WASHINGTON — The nation’s divided Congress battled down to the wire this week over its budget for the rest of this fiscal year, hoping to avoid a government shutdown.
The $1.01 trillion spending bill must be passed before midnight Thursday, though at this writing few were placing any bets on meeting that deadline. Still, Congress has dodged budget deadlines before and may do so again — if for no other reason than to drive a stake through the heart of a bitterly divided, unpopular legislature that can’t seem to agree on anything except going home for the holidays.
This was the last gasp of a lame-duck Congress before the Republicans can welcome their strengthened majority in the House and take control of the Senate in January — and begin to chart a new agenda to deal with America’s most pressing problems.
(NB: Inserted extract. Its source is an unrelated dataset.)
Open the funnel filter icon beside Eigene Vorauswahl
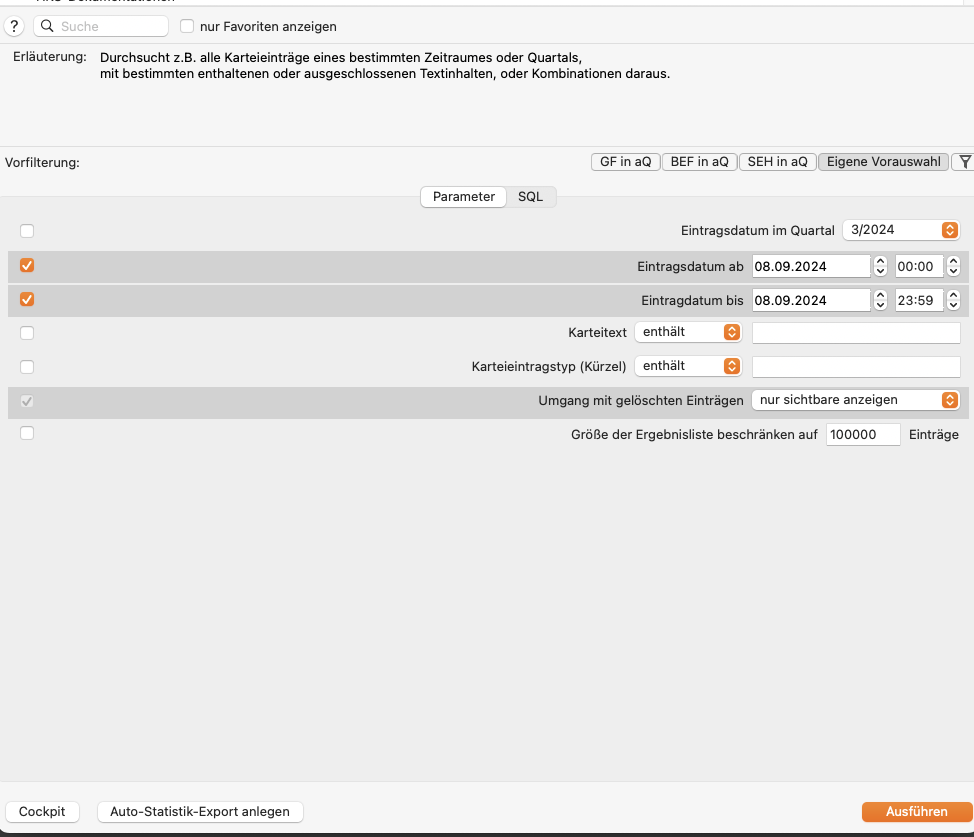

So, with some exceptions, both sides seemed willing to deal without triggering another legislative stalemate at a time when Americans are sick and tired of them.
As budgets come and go, this one was full of trade-offs between the two parties on both sides of the Capitol, made up of 535 men and women who, if given the opportunity, would write 535 different budgets.
The House GOP budget would cut $60 million from the Environmental Protection Agency, signaling that the days of giving the EPA everything President Obama wants are over.
And it will slice $346 million out of the Internal Revenue Service, which Obama had turned into a political arm of his 2012 campaign. It prohibits the agency from targeting conservative groups applying for tax-exempt status based on their ideological views.
The Pentagon will get more than a half-trillion dollars in defense funds, including $128 billion to maintain an army of 1.3 million active-duty soldiers, and $73.7 billion to combat global terrorism, including $3.4 billion to continue bombing Islamic terrorists in Iraq and Syria.
But Republicans said all the budget cuts, big and small, were little more than a preliminary down payment on the future spending reductions they plan to make in the future.
One major GOP change in economic policy, which had the liberals screaming bloody murder, was the new deregulation in the 2010 Dodd-Frank law’s restrictions on the banking industry.
Leftist Sen. Elizabeth Warren of Massachusetts called the rule changes “the worst of government for the rich and powerful.” Former congressman Barney Frank, who co-authored the act, called it “an absolute outrage.”
Republicans and top Wall Street leaders said the stricter derivative transaction rules enacted in the aftermath of the 2008 banking crisis have significantly reduced the financial community’s ability to soften investment risks, and that has weakened economic growth.
But reaction was surprisingly muted in the White House, and even among some Democrats.
“I think the relaxation that is involved here is not as likely to generate abuse as is being suggested,” said Rep. James P. Moran, Democrat of Virginia, who had voted for similar rules changes in 2013 that drew the support of 70 Democrats.
Josh Earnest, the president’s press secretary, said that “it is certainly possible that the president could sign this piece of legislation” despite the removal of a key reform in the Dodd-Frank law.
In what was a clear signal from the White House that it wants a budget passed, even with the GOP’s Dodd-Frank changes, Earnest told reporters, “We certainly don’t want to see a government shutdown.”
A further sign the Republicans were flexing their political muscles well in advance of their takeover next year dealt with Obama’s disputed executive actions to allow children of illegal immigrants to remain in the U.S.
Notably, their budget bill would fund the Department of Homeland Security, which enforces U.S. immigration laws, only until Feb. 27.
That’s when House GOP leaders intend to press ahead with their own legislative response to Obama’s action, which could include withholding funds to carry out his illegal plan.
In short, this budget is a shot across the bow, declaring that Congress is no more Mr. Nice Guy. Republicans will be in charge of Congress for the next two years and beyond, and Obama had better get used to it for the remainder of his second term.
What this mean in terms of the big economic and fiscal issues that have plagued his presidency still remains to be seen.
The administration is still running annual budget deficits in the neighborhood of half a trillion dollars, and that’s led to a national debt of more than $18 trillion.
But Obama has been AWOL on this issue from the start. He didn’t seek the presidency to cut wasteful, uncontrolled and needless spending, but to build upon it by proposing one extravagant, spendthrift budget after another.
And in the first two years, the Democrats were happy to go along with him. That slowed a little when the GOP won control of the House in 2010, but with the Democrats still in charge in the Senate, spending was on automatic pilot.
Indeed, Senate Democratic leader Harry Reid, who is on record as saying “we don’t need a budget,” routinely sent the GOP’s House-passed bills into oblivion.
Beginning in 2015, the purse strings of Congress will be in the hands of the GOP, and Republicans have something to prove to the voters: that they can produce a budget for the next fiscal year that reins in the deficit, while overhauling the tax code to give us the kind of pro-growth, pro-investment reforms that will yield higher revenues through lower tax rates.
But Republicans will face one obvious legislative hurdle at the other end of Pennsylvania Avenue: a president who for the last six years has presided over record budget deficits and has persistently called for higher, job-killing taxes.
We may have to wait until after the 2016 election to deal with that one.